EXERCISE PROMPT: Word for word, reproduce all of the entries shown below.
───── INPUT ─────
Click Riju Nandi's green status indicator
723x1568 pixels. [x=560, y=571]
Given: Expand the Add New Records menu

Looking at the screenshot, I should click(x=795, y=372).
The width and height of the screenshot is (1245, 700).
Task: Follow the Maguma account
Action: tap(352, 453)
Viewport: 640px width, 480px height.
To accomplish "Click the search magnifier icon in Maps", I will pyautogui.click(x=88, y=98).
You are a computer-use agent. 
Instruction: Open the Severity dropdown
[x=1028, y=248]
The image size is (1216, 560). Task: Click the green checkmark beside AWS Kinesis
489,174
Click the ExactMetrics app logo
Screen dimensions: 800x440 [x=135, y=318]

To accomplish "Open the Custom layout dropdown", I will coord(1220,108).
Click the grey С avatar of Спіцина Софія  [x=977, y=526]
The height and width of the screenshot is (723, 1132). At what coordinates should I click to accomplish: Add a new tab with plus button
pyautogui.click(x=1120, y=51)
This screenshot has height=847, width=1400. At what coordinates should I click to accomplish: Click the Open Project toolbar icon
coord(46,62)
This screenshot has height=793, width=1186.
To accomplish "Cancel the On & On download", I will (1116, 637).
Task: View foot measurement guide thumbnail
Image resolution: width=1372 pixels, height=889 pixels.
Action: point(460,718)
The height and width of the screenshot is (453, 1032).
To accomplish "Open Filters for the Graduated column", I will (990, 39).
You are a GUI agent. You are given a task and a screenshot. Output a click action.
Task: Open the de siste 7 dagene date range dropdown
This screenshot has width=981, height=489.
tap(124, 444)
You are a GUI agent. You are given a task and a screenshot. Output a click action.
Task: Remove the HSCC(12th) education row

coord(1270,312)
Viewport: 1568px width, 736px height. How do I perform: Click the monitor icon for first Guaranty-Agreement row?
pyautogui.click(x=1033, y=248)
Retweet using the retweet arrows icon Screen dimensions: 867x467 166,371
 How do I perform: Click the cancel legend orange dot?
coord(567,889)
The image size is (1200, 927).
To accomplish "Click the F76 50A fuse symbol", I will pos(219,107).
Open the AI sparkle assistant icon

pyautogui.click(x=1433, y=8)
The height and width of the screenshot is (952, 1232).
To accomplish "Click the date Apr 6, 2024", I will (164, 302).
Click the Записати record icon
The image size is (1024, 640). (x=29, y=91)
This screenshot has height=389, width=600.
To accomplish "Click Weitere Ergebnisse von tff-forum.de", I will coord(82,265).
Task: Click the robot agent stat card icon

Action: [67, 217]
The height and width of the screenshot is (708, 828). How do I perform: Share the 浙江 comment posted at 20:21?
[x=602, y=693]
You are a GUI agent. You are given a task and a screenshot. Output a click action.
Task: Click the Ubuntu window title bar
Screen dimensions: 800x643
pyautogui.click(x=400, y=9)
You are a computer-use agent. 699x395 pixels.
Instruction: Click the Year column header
─────
TASK RESPONSE:
Click Riju Nandi's green status indicator
723x1568 pixels. [x=560, y=571]
Given: Expand the Add New Records menu

Looking at the screenshot, I should click(x=795, y=372).
The width and height of the screenshot is (1245, 700).
Task: Follow the Maguma account
Action: tap(352, 453)
Viewport: 640px width, 480px height.
To accomplish "Click the search magnifier icon in Maps", I will pyautogui.click(x=88, y=98).
You are a computer-use agent. 
Instruction: Open the Severity dropdown
[x=1028, y=248]
The image size is (1216, 560). Task: Click the green checkmark beside AWS Kinesis
489,174
Click the ExactMetrics app logo
Screen dimensions: 800x440 [x=135, y=318]

To accomplish "Open the Custom layout dropdown", I will coord(1220,108).
Click the grey С avatar of Спіцина Софія  [x=977, y=526]
The height and width of the screenshot is (723, 1132). At what coordinates should I click to accomplish: Add a new tab with plus button
pyautogui.click(x=1120, y=51)
This screenshot has height=847, width=1400. At what coordinates should I click to accomplish: Click the Open Project toolbar icon
coord(46,62)
This screenshot has height=793, width=1186.
To accomplish "Cancel the On & On download", I will (1116, 637).
Task: View foot measurement guide thumbnail
Image resolution: width=1372 pixels, height=889 pixels.
Action: point(460,718)
The height and width of the screenshot is (453, 1032).
To accomplish "Open Filters for the Graduated column", I will (990, 39).
You are a GUI agent. You are given a task and a screenshot. Output a click action.
Task: Open the de siste 7 dagene date range dropdown
This screenshot has width=981, height=489.
tap(124, 444)
You are a GUI agent. You are given a task and a screenshot. Output a click action.
Task: Remove the HSCC(12th) education row

coord(1270,312)
Viewport: 1568px width, 736px height. How do I perform: Click the monitor icon for first Guaranty-Agreement row?
pyautogui.click(x=1033, y=248)
Retweet using the retweet arrows icon Screen dimensions: 867x467 166,371
 How do I perform: Click the cancel legend orange dot?
coord(567,889)
The image size is (1200, 927).
To accomplish "Click the F76 50A fuse symbol", I will pos(219,107).
Open the AI sparkle assistant icon

pyautogui.click(x=1433, y=8)
The height and width of the screenshot is (952, 1232).
To accomplish "Click the date Apr 6, 2024", I will (164, 302).
Click the Записати record icon
The image size is (1024, 640). (x=29, y=91)
This screenshot has height=389, width=600.
To accomplish "Click Weitere Ergebnisse von tff-forum.de", I will coord(82,265).
Task: Click the robot agent stat card icon

Action: [67, 217]
The height and width of the screenshot is (708, 828). How do I perform: Share the 浙江 comment posted at 20:21?
[x=602, y=693]
You are a GUI agent. You are given a task and a screenshot. Output a click action.
Task: Click the Ubuntu window title bar
Screen dimensions: 800x643
pyautogui.click(x=400, y=9)
You are a computer-use agent. 699x395 pixels.
Instruction: Click the Year column header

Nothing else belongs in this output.